**Activity**
Match the string "computer" against each line below, and copy every line that matches.

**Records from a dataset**
[Start of section]

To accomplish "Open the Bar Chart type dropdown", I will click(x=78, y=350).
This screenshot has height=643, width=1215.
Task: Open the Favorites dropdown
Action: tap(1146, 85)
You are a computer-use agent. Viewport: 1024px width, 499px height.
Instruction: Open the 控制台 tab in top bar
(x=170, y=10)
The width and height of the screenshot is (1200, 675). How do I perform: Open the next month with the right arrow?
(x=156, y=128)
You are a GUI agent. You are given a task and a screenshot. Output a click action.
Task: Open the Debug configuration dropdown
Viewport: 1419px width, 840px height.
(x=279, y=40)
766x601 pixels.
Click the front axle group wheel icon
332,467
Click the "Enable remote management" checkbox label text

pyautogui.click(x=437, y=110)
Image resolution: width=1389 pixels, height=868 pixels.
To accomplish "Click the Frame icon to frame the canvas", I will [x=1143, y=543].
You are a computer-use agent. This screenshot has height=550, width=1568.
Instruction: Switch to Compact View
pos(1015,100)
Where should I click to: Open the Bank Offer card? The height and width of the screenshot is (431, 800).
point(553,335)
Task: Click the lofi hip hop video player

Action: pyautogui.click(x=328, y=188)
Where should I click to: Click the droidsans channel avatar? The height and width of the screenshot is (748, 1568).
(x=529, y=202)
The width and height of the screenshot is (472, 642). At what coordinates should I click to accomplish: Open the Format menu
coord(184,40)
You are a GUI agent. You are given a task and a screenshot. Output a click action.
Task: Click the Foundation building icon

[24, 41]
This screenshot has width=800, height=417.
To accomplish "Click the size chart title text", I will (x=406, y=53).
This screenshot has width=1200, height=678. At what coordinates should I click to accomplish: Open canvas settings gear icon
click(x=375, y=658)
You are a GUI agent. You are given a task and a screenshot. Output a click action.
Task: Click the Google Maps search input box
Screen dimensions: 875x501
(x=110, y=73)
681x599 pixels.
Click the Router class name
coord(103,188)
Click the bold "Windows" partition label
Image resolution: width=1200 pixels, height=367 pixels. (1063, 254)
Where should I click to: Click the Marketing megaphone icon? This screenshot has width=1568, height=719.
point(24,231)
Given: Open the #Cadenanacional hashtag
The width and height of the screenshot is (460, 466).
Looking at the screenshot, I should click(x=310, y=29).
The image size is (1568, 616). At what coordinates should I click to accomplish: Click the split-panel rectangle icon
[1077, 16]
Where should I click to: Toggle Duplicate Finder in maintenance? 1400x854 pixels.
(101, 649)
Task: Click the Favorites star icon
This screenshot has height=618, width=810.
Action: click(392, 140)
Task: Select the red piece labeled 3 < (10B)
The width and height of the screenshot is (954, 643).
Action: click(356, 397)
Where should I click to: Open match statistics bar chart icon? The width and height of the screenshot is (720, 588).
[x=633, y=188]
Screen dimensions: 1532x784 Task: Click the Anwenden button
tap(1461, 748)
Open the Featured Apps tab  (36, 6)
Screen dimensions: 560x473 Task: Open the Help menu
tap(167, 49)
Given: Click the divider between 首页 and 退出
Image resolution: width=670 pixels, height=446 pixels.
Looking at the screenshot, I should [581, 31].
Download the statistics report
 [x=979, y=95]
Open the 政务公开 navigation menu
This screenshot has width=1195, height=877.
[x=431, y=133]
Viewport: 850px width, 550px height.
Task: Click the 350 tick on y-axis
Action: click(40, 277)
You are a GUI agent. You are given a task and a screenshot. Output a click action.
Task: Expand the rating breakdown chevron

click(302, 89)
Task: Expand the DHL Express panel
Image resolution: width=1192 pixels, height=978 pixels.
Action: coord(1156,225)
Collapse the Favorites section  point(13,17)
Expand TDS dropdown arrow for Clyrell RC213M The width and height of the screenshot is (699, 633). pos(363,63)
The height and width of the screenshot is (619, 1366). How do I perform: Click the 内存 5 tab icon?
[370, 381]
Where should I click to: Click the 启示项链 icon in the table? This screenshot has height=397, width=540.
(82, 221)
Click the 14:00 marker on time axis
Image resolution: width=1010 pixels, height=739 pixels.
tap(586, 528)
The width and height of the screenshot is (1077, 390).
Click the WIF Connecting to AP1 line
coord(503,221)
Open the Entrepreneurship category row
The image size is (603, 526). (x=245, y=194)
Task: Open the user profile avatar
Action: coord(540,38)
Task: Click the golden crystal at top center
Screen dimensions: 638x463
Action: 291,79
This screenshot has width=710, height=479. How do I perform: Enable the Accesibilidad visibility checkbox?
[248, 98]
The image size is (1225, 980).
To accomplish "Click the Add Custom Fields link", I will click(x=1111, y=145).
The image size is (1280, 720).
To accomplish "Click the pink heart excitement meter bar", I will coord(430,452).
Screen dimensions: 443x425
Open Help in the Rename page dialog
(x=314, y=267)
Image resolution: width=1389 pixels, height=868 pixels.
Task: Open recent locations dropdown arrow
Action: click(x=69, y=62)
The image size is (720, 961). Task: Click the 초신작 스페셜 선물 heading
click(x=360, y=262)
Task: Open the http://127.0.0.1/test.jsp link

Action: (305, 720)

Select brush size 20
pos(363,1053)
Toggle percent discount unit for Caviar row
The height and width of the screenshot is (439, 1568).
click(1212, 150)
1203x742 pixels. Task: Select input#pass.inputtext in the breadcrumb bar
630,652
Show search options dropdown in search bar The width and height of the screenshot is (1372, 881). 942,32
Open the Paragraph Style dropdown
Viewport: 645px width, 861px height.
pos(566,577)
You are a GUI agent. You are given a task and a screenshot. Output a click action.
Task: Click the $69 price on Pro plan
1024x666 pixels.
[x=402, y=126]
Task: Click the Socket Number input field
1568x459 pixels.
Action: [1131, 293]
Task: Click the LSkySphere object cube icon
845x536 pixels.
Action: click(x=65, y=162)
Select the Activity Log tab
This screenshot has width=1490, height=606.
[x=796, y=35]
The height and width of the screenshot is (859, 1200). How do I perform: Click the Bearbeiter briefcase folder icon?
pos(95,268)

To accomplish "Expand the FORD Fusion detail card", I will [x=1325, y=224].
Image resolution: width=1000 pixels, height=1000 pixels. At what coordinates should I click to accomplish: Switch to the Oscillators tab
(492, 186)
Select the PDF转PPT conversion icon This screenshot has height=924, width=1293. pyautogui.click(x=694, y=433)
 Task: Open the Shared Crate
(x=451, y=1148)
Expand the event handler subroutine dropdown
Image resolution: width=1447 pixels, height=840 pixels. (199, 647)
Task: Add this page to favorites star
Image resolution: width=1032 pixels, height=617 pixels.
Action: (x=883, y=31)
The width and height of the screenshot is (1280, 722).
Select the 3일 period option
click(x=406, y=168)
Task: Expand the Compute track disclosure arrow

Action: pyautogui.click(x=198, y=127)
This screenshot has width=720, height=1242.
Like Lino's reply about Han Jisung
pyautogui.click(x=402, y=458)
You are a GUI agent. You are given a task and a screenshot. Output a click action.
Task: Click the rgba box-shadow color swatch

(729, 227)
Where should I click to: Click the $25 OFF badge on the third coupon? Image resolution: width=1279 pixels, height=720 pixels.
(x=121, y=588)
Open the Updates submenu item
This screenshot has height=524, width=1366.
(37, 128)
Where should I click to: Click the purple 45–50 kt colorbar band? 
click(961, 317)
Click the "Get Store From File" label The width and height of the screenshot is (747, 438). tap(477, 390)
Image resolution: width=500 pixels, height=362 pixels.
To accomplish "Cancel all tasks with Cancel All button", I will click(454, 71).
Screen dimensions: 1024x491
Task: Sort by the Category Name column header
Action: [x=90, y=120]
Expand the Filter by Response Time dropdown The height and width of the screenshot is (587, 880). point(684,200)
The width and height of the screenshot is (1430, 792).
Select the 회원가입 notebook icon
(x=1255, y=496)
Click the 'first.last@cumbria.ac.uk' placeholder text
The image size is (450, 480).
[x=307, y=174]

[End of section]

**The answer**
You are a computer-use agent. Viewport: 1024px width, 499px height.
You are a computer-use agent. This screenshot has height=550, width=1568.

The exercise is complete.